• [Input data]:
----------
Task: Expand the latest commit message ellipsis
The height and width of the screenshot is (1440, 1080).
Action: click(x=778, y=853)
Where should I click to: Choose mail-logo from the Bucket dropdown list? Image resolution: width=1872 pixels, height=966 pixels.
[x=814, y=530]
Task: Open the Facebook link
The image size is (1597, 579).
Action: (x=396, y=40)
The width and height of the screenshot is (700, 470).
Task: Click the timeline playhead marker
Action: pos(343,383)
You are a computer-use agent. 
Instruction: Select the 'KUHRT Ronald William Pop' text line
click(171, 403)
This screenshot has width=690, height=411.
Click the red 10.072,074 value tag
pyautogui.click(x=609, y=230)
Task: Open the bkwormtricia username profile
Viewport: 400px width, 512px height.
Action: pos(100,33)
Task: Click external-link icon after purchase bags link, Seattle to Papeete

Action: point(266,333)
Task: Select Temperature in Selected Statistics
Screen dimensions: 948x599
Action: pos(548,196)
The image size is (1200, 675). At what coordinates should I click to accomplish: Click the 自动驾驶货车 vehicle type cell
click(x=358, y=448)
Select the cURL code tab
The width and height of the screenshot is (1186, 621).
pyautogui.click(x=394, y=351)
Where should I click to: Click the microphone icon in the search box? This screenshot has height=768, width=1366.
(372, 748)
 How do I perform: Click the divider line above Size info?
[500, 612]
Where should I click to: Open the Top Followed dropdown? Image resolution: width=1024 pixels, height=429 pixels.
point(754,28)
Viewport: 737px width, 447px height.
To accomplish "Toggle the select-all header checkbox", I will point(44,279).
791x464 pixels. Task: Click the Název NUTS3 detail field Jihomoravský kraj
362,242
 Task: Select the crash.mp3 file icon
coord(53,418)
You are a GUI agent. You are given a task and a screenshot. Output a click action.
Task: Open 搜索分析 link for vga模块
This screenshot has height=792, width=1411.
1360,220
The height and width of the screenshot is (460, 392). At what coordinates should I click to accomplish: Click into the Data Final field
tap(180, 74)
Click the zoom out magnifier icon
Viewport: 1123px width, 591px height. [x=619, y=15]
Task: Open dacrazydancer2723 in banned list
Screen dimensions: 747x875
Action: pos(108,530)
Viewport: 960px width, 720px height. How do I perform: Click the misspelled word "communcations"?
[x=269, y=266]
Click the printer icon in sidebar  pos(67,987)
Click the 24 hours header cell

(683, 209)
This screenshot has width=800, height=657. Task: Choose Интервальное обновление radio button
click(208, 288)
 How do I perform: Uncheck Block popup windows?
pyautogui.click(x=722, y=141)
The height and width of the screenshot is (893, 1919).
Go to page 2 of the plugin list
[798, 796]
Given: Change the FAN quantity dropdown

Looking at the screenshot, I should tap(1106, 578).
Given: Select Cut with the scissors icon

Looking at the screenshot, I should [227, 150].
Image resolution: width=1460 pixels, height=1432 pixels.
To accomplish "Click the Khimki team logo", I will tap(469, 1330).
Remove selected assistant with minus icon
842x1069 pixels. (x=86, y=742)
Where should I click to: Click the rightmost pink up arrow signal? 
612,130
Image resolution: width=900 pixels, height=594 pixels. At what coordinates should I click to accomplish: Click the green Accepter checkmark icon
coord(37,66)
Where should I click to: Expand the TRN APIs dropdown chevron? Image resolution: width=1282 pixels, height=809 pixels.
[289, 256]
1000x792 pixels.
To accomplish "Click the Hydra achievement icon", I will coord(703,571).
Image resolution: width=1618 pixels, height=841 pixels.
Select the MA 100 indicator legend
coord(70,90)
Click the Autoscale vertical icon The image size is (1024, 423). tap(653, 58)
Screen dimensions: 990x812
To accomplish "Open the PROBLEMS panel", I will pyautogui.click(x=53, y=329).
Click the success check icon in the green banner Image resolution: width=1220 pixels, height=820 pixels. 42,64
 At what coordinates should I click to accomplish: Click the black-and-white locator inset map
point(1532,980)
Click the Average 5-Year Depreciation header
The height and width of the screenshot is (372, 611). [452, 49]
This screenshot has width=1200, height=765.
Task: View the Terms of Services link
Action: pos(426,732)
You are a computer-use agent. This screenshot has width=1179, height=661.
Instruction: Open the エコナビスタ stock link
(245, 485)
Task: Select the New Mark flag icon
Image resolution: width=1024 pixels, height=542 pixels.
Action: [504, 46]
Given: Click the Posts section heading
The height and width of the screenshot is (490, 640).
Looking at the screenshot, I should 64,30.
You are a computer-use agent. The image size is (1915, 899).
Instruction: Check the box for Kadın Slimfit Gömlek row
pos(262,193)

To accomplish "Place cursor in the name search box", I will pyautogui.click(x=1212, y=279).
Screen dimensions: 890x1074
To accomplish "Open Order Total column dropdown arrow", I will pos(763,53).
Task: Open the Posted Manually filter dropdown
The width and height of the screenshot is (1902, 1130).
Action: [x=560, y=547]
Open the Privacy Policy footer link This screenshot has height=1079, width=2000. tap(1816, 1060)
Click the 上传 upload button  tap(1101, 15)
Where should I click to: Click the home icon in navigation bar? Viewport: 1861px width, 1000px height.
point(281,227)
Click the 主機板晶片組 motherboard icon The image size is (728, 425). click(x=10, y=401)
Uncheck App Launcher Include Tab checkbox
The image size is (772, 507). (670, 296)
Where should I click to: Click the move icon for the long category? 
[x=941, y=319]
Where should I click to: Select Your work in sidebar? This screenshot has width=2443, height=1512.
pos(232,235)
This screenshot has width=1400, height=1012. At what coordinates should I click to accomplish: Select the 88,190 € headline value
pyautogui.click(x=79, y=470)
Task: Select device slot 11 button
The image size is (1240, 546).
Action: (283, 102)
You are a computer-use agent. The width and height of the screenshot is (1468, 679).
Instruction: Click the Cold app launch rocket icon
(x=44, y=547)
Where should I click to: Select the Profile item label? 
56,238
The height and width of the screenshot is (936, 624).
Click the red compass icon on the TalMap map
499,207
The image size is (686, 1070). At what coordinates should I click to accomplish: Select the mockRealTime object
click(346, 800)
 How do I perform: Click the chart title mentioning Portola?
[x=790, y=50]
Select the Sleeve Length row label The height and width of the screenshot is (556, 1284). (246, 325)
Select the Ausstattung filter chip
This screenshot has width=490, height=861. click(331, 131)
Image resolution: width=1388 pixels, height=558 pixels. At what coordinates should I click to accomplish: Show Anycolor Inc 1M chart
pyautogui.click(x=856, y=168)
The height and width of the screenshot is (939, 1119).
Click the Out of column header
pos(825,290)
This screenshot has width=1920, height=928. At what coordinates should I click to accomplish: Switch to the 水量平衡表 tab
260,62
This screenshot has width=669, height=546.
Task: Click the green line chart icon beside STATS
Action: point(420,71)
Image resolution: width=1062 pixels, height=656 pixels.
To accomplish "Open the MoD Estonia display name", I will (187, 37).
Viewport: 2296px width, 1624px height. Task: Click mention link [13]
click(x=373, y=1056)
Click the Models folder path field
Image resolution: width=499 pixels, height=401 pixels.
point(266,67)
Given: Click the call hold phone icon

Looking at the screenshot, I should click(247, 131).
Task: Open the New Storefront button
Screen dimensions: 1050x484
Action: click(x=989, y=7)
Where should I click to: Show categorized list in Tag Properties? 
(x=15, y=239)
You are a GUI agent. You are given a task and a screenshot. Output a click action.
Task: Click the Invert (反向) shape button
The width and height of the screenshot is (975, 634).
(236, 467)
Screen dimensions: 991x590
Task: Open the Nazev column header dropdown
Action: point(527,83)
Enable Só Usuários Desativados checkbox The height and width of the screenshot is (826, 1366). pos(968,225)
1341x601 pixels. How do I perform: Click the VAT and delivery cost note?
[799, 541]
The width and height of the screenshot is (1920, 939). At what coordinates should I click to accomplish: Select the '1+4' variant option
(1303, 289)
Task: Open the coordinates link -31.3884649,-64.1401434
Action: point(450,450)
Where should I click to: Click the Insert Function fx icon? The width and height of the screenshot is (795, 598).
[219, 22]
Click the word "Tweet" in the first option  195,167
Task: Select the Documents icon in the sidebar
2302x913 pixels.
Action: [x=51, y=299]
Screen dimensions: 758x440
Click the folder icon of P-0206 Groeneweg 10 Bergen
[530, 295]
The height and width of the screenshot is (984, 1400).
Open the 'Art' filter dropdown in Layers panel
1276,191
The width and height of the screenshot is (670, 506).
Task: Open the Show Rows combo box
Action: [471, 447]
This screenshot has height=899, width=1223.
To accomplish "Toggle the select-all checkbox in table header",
----------
• [How to complete this task]:
Which lines of the records above contain the word "computer"? Report each one in full.

• [Answer to this task]:
You are a computer-use agent. 
You are a computer-use agent. This screenshot has width=1179, height=661.
You are a computer-use agent. The image size is (1915, 899).
You are a computer-use agent. The width and height of the screenshot is (1468, 679).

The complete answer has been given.